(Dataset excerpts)
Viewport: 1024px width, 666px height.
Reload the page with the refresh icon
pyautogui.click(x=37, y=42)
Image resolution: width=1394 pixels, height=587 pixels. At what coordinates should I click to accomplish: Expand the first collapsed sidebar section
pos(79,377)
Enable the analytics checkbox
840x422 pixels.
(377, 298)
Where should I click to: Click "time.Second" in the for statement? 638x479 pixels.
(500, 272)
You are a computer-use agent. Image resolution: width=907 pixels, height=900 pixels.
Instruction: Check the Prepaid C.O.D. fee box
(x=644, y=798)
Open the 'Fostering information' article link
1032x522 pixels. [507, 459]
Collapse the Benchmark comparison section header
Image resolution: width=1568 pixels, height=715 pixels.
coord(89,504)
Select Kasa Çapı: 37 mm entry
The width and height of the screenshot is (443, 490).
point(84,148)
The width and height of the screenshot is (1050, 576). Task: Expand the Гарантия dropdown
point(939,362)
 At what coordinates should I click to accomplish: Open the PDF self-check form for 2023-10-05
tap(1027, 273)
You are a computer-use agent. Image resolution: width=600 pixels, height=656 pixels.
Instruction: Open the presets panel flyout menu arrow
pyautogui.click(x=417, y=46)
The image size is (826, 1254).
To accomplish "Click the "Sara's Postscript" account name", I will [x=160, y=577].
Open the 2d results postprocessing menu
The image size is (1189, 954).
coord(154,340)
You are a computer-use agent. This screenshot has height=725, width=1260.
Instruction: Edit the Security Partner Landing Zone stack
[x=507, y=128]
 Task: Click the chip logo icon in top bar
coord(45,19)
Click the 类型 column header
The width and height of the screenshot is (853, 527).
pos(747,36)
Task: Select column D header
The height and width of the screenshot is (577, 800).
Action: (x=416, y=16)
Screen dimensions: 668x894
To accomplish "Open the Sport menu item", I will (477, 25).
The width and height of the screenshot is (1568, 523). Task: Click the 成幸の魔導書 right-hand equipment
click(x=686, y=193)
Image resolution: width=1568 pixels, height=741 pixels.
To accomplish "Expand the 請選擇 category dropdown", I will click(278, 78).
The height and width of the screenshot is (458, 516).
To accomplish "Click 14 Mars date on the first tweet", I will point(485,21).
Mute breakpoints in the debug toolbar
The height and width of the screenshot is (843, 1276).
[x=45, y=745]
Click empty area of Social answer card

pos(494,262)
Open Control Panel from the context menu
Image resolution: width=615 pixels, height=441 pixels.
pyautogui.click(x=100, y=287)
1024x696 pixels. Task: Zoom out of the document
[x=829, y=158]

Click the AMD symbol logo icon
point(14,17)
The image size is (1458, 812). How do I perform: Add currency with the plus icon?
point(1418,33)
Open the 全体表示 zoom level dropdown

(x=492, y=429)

**What needs to be done**
Search the entries above for the string "agent". Copy each line in which it appears.

**Answer section**
You are a computer-use agent. Image resolution: width=907 pixels, height=900 pixels.
You are a computer-use agent. Image resolution: width=600 pixels, height=656 pixels.
You are a computer-use agent. This screenshot has height=725, width=1260.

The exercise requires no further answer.